*** EXERCISE INPUTS
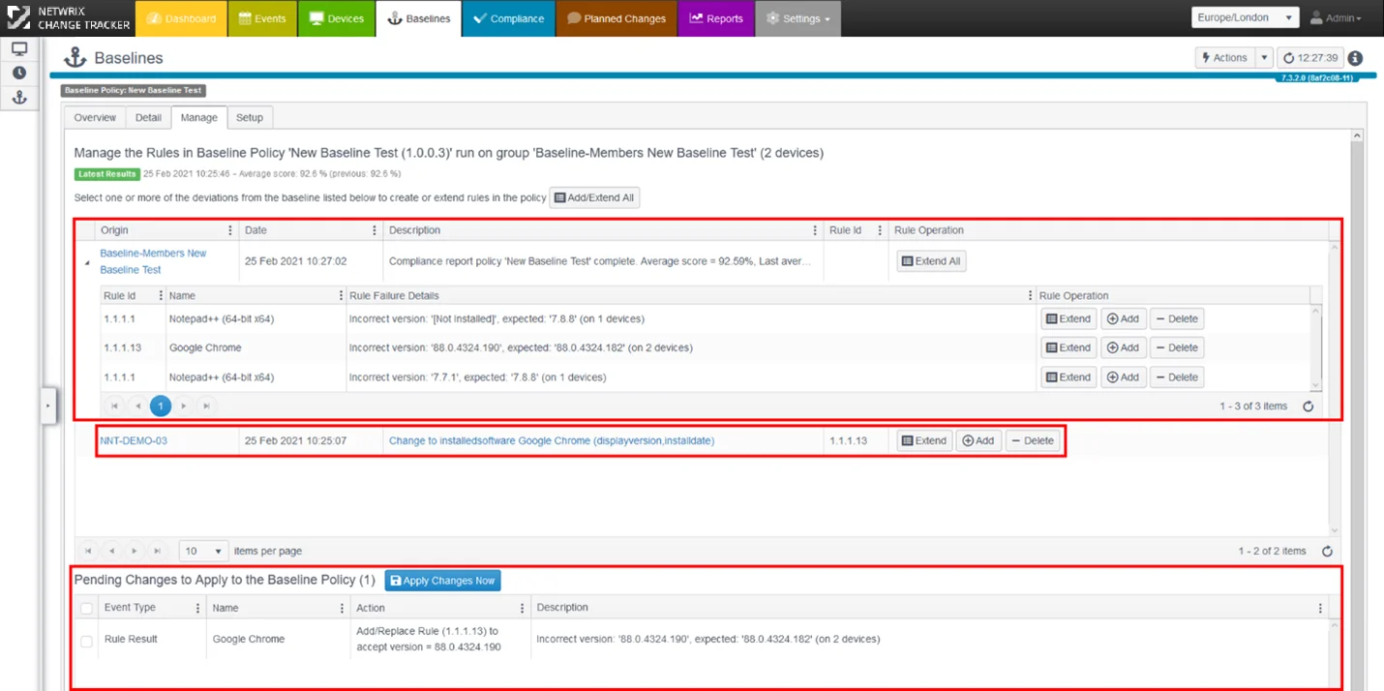Screen dimensions: 1384x691
Task: Open the clock history icon in sidebar
Action: tap(18, 74)
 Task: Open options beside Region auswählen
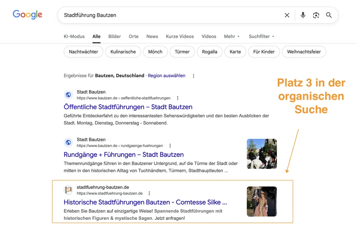(193, 75)
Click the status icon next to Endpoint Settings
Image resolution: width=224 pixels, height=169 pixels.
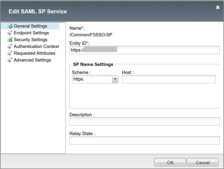click(10, 33)
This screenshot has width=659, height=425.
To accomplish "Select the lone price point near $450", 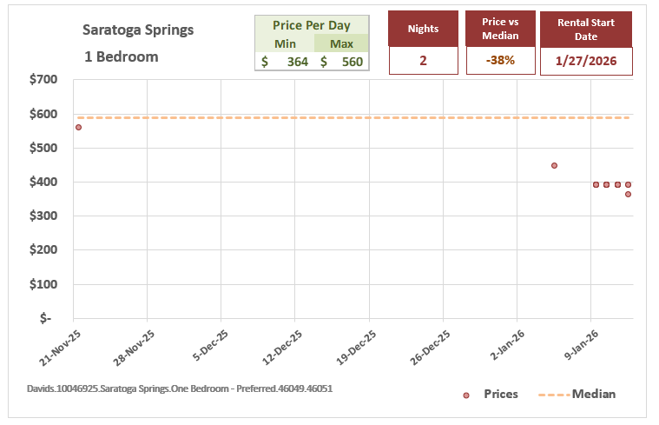I will tap(554, 165).
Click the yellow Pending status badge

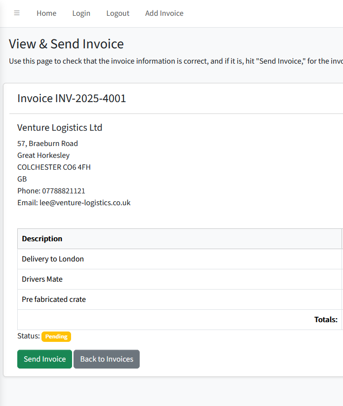(x=56, y=336)
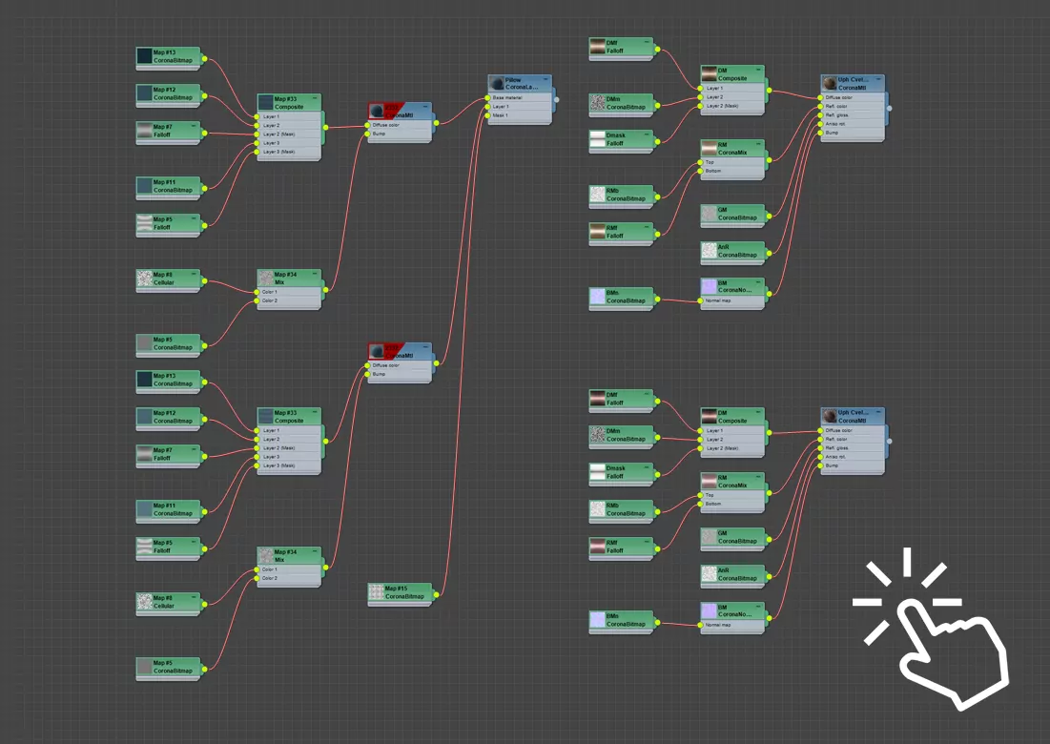Viewport: 1050px width, 744px height.
Task: Collapse the Pillow CoronaLayered node
Action: pyautogui.click(x=547, y=80)
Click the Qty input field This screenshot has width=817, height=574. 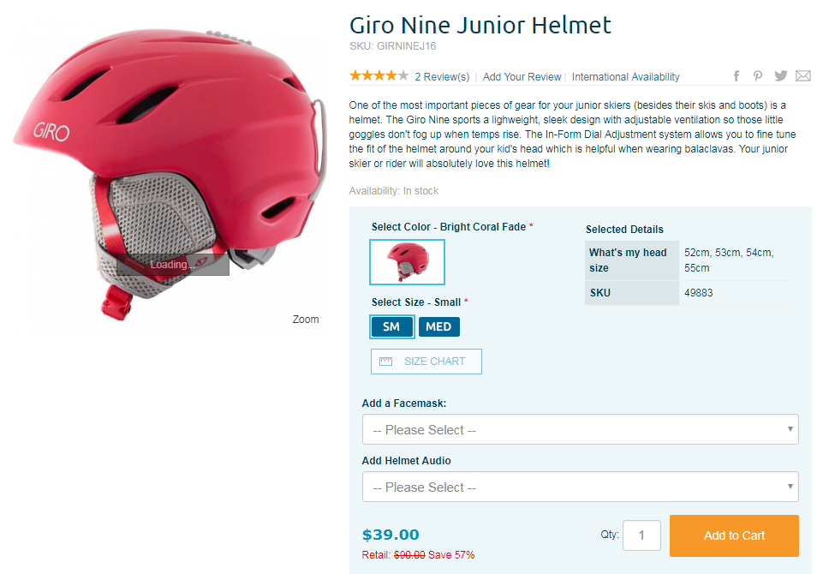point(642,535)
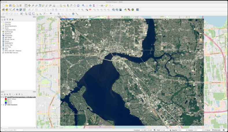Click the Refresh icon in Browser panel
This screenshot has width=228, height=132.
pyautogui.click(x=5, y=19)
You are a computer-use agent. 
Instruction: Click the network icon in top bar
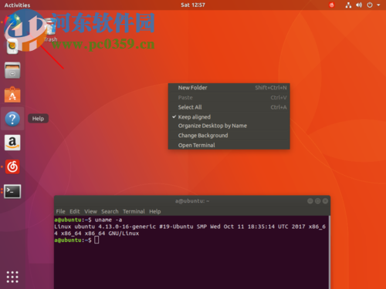tap(348, 5)
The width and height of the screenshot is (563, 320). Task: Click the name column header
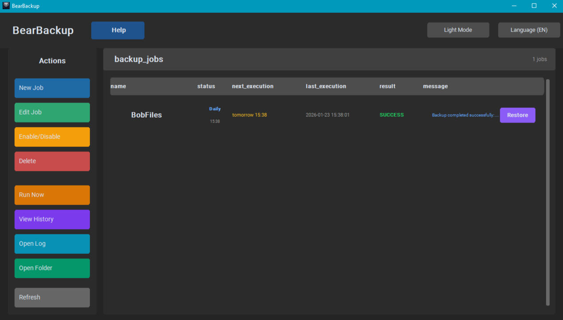point(118,86)
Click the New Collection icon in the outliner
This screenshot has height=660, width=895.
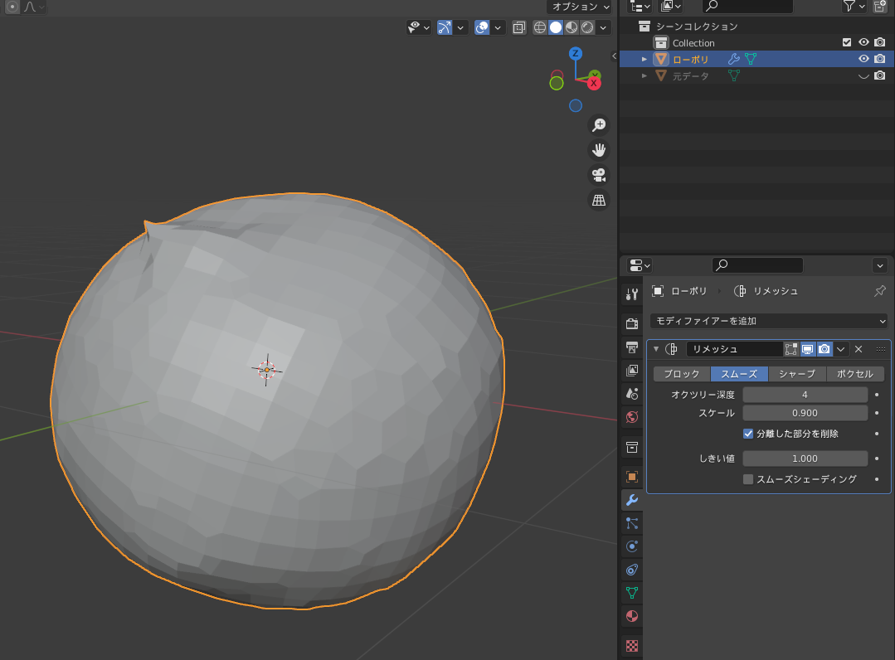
******
**WORK INSTRUCTIONS:** What you set down should be exactly the lines from the line containing "Click the New Collection icon in the outliner" to the last line of the entries above, both included, with no pictures.

**YOUR SOLUTION:**
Click the New Collection icon in the outliner
This screenshot has height=660, width=895.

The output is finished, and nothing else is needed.